HLA-E*01:01+HLA-E*01:01 genotype confers less susceptibility to COVID-19, while HLA-E*01:03+HLA-E*01:03 genotype is associated with more severe disease.

Abstract

HLA-E interaction with inhibitory receptor, NKG2A attenuates NK-mediated cytotoxicity. NKG2A overexpression by SARS-CoV-2 exhausts NK cells function, whereas virus-induced down-regulation of MHC-Ia reduces its derived-leader sequence peptide levels required for proper binding of HLA-E to NKG2A. This leads HLA-E to become more complex with viral antigens and delivers them to CD8+ T cells, which facilitates cytolysis of infected cells. Now, the fact that alleles of HLA-E have different levels of expression and affinity for MHC Ia-derived peptide raises the question of whether HLA-E polymorphisms affect susceptibility to COVID-19 or its severity. 104 COVID-19 convalescent plasma donors with/without history of hospitalization and 18 blood donors with asymptomatic COVID-19, all were positive for anti-SARS-CoV-2 IgG antibody as well as a group of healthy control including 68 blood donors with negative antibody were subjected to HLA-E genotyping.
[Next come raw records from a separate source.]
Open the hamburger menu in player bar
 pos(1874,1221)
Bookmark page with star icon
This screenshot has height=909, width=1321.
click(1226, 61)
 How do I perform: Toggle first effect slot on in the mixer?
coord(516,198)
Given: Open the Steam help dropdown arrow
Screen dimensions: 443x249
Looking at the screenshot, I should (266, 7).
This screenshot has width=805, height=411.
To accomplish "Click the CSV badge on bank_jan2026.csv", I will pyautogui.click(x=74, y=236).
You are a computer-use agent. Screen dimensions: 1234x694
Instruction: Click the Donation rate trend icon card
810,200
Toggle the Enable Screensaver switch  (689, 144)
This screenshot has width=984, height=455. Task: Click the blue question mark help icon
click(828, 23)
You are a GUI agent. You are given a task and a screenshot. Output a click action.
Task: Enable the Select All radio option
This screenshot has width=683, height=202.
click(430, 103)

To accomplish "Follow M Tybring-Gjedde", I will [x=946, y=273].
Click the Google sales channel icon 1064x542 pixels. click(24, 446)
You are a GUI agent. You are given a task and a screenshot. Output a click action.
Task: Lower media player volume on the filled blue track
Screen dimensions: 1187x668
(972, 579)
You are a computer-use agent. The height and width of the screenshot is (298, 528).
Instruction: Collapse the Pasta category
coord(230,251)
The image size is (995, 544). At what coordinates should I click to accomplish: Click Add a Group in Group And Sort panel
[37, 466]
As a privilege, individuals hadn't been vaccinated against COVID-19 and therefore naturally exposed to the SARS-CoV-2. The absence of HLA-E*01:03 allele significantly decreases the odds of susceptibility to SARS-CoV-2 infection [p=0.044; OR (95%CI)=0.530 (0.286 - 0.983)], suggesting that HLA-E*01:01+HLA-E*01:01 genotype favors more protection against SARS-CoV-2 infection. HLA-E*01:03+HLA-E*01:03 genotype was also significantly associated with more severe COVID-19 [p=0.020; 2.606 (1.163 - 5.844) CONCLUSION: Here, our observation about lower susceptibility of HLA-E*01:01+HLA-E*01:01 genotype to COVID-19 could be clinical evidence in support of some previous studies suggesting that the lower affinity of HLA-E*01:01 to peptides derived from the leader sequence of MHC class Ia may instead shift its binding to virus-derived peptides, which then facilitates target recognition by restricted conventional CD8+ T cells and leads to efficient cytolysis. On the other hand, according to other studies, less reactivity of HLA-E*01:01 with NKG2A abrogates NK cells or T cells inhibition, which may also lead to a greater cytotoxicity against SARS-CoV-2 infected cells compared to HLA-E*01:03. Taken together given HLA-E polymorphisms, the data presented here may be useful in identifying more vulnerable individuals to COVID-19 for better care and management. Especially since along with other risk factors in patients, having HLA-E*01:03+HLA-E*01:03 genotype may also be associated with the possibility of severe cases of the disease.